↓↓↓

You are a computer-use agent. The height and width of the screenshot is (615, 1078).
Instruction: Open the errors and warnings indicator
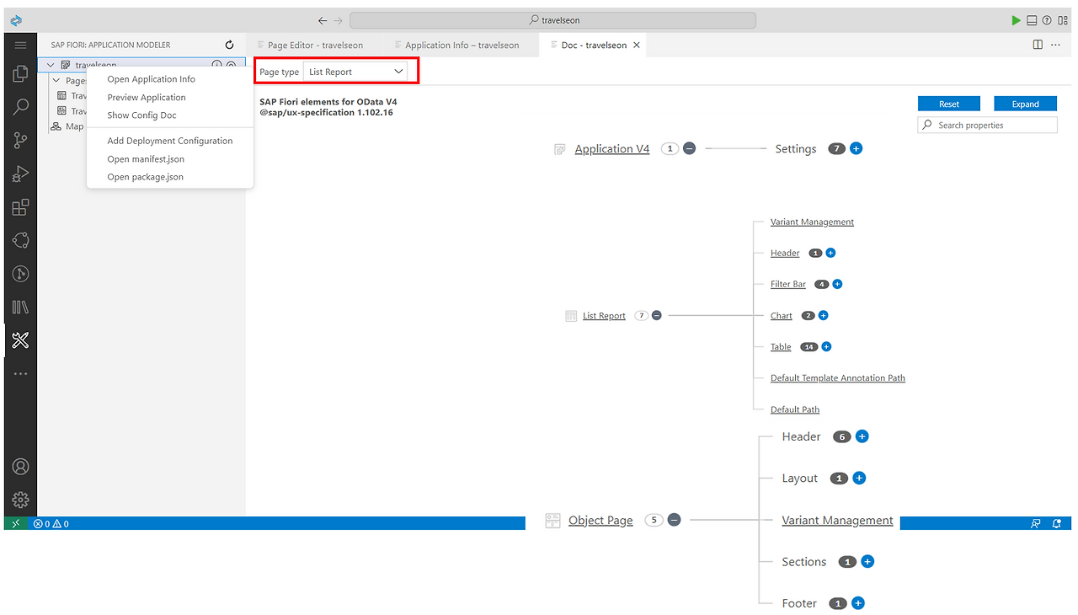[52, 522]
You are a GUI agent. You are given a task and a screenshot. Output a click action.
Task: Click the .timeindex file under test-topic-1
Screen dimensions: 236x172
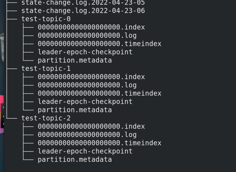99,93
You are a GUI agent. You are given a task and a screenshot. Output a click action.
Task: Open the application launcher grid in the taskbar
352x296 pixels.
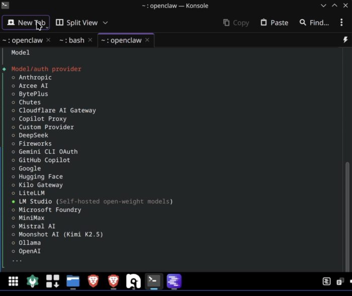pos(14,281)
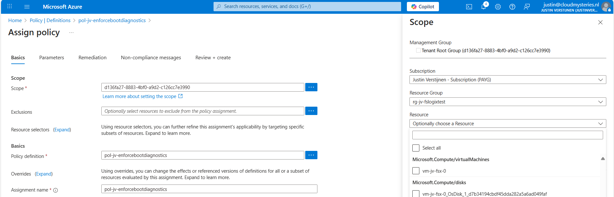Click the resource list scrollbar up arrow
The height and width of the screenshot is (197, 614).
[603, 159]
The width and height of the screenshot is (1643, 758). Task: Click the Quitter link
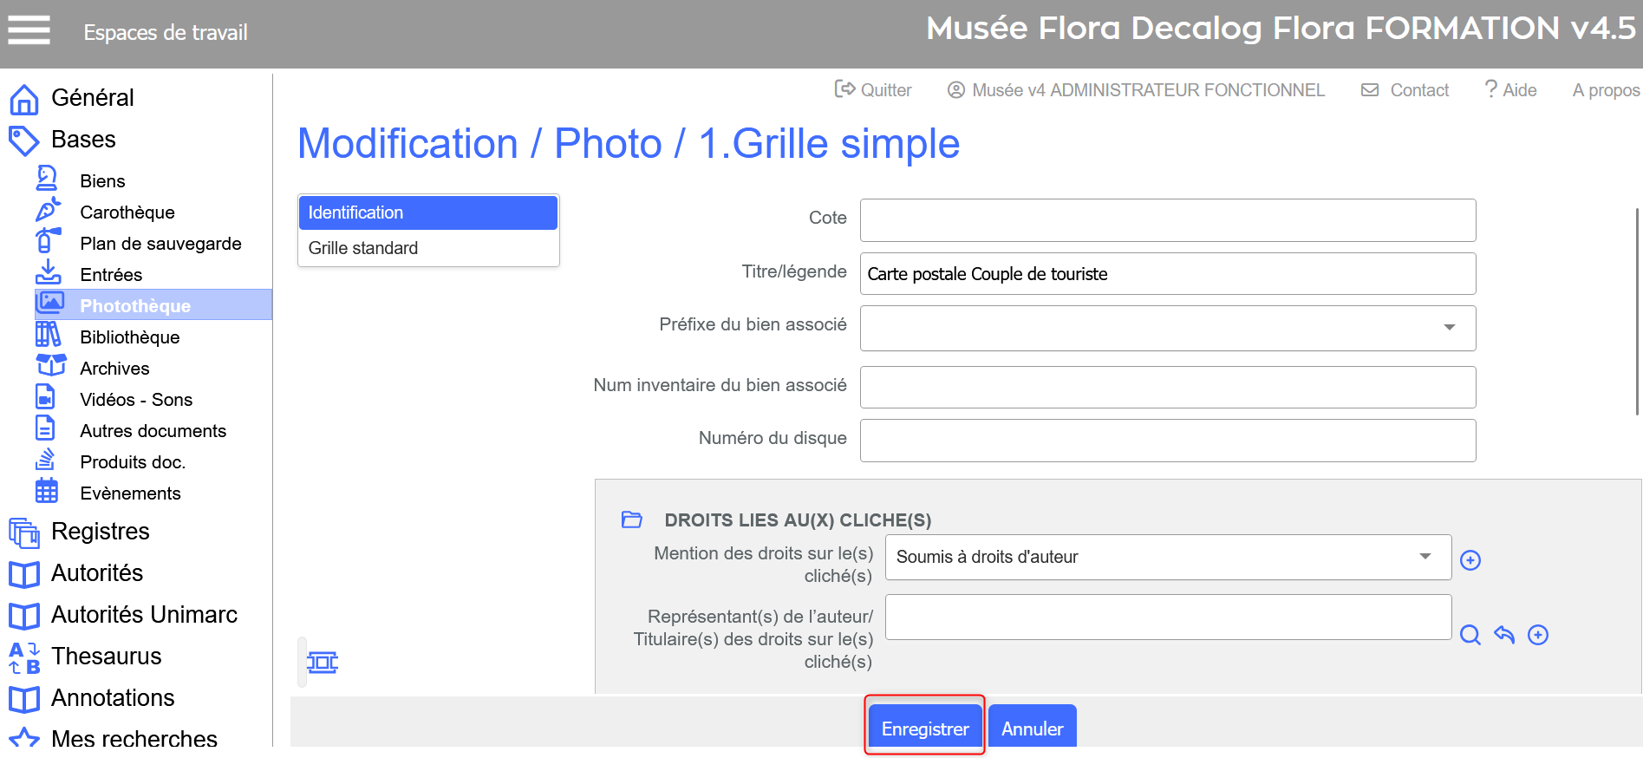tap(873, 90)
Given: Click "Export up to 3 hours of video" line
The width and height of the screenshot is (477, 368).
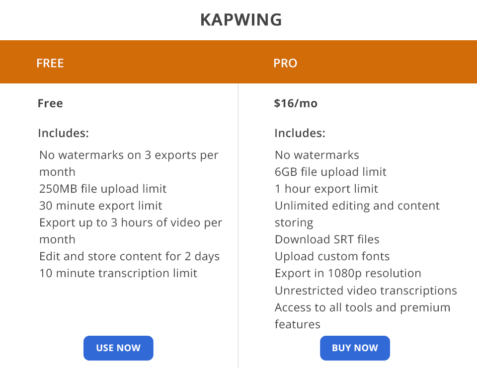Looking at the screenshot, I should point(131,222).
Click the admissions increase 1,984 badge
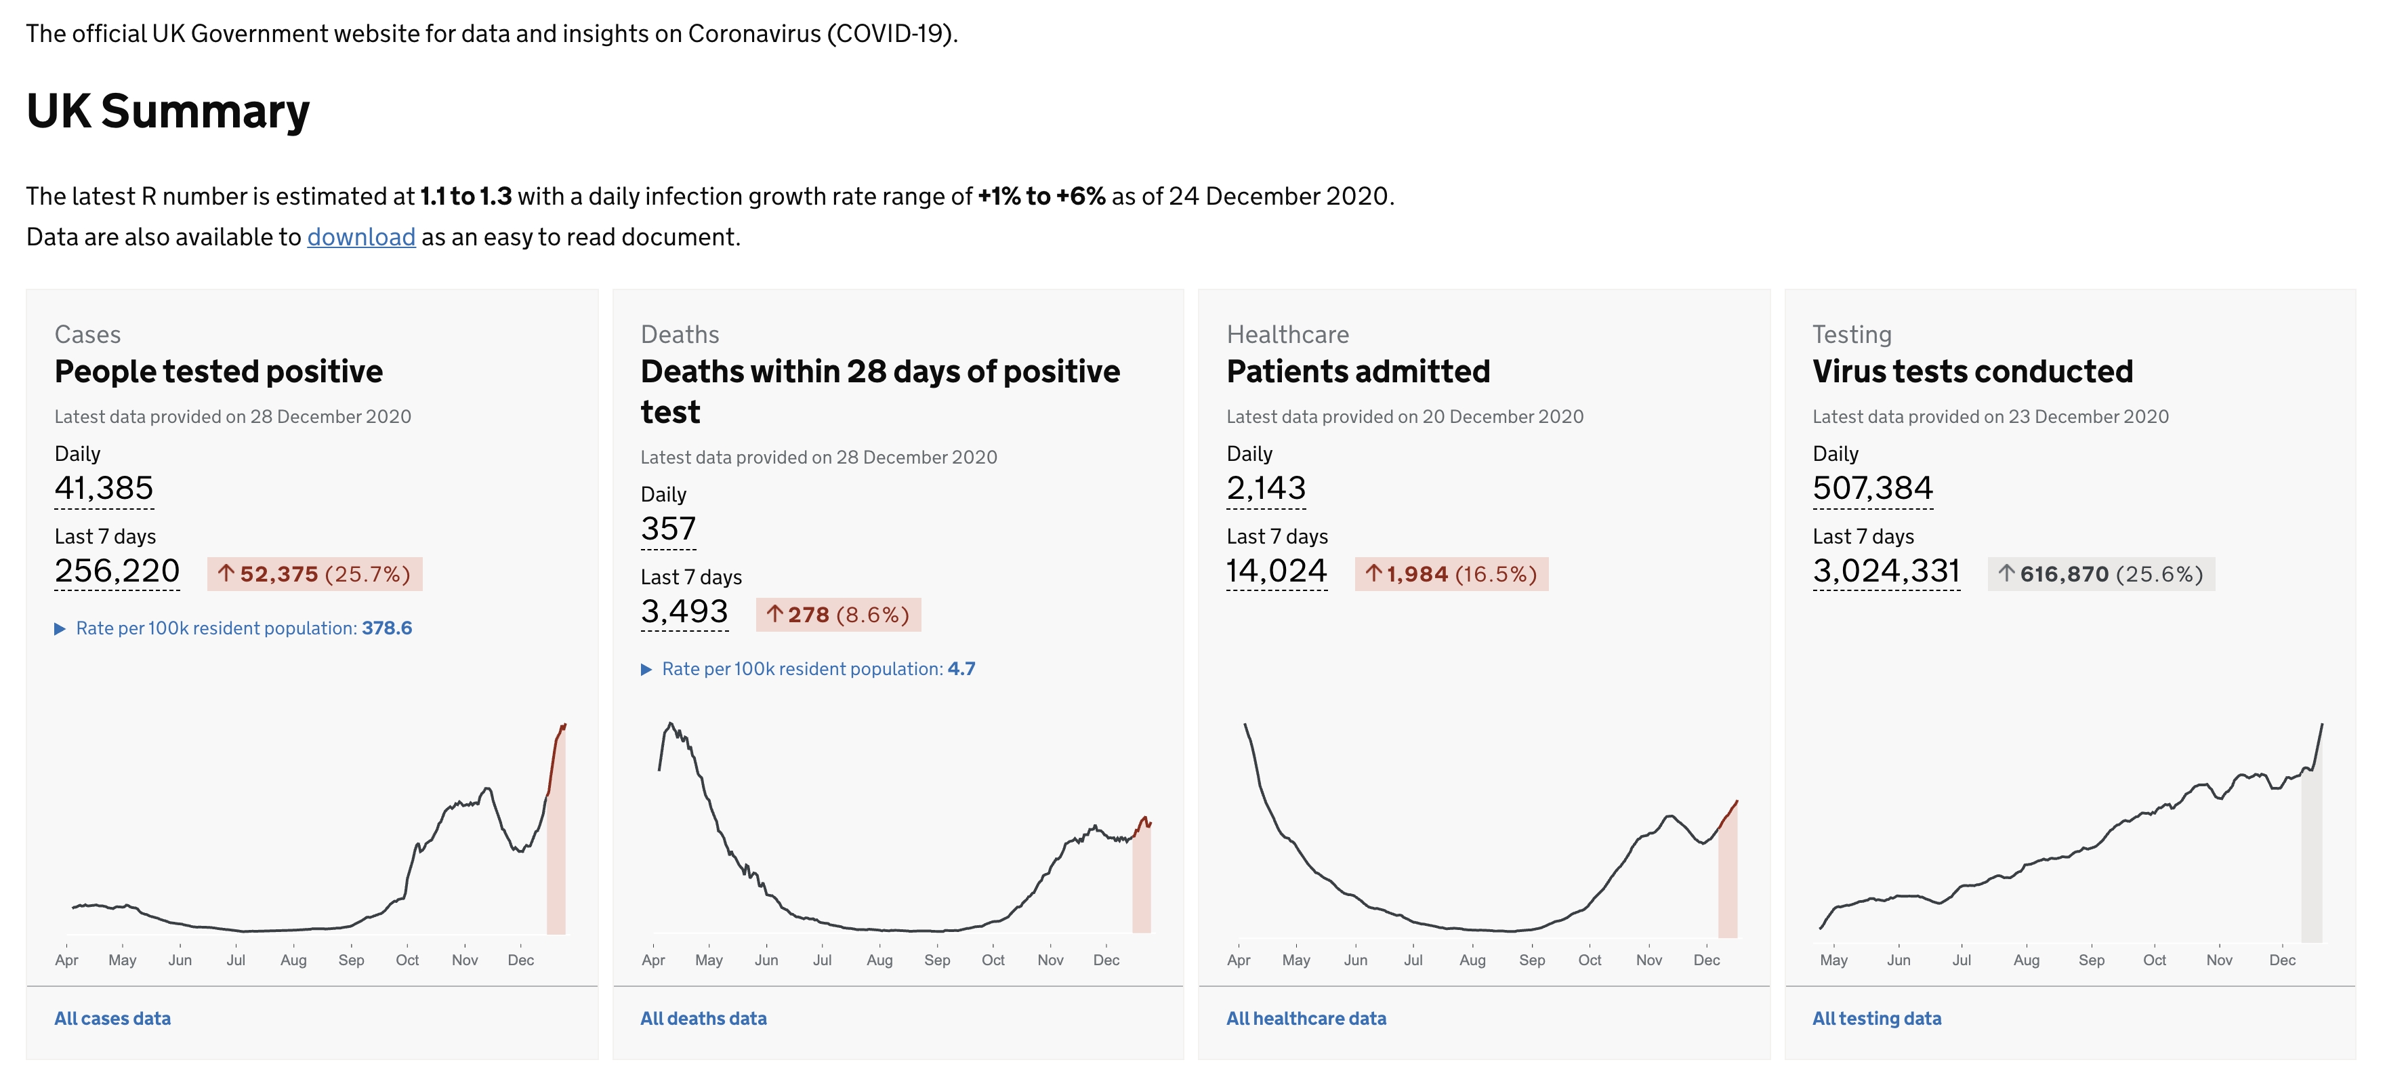The image size is (2385, 1075). click(1451, 574)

↑↑↑

Your task is to reproduce exactly the lines from the one with "The width and height of the screenshot is (477, 368)." to the end of the material, both included, with the pictures left out.

The width and height of the screenshot is (477, 368).
Looking at the screenshot, I should point(131,222).
Click the admissions increase 1,984 badge
The image size is (2385, 1075). click(1451, 574)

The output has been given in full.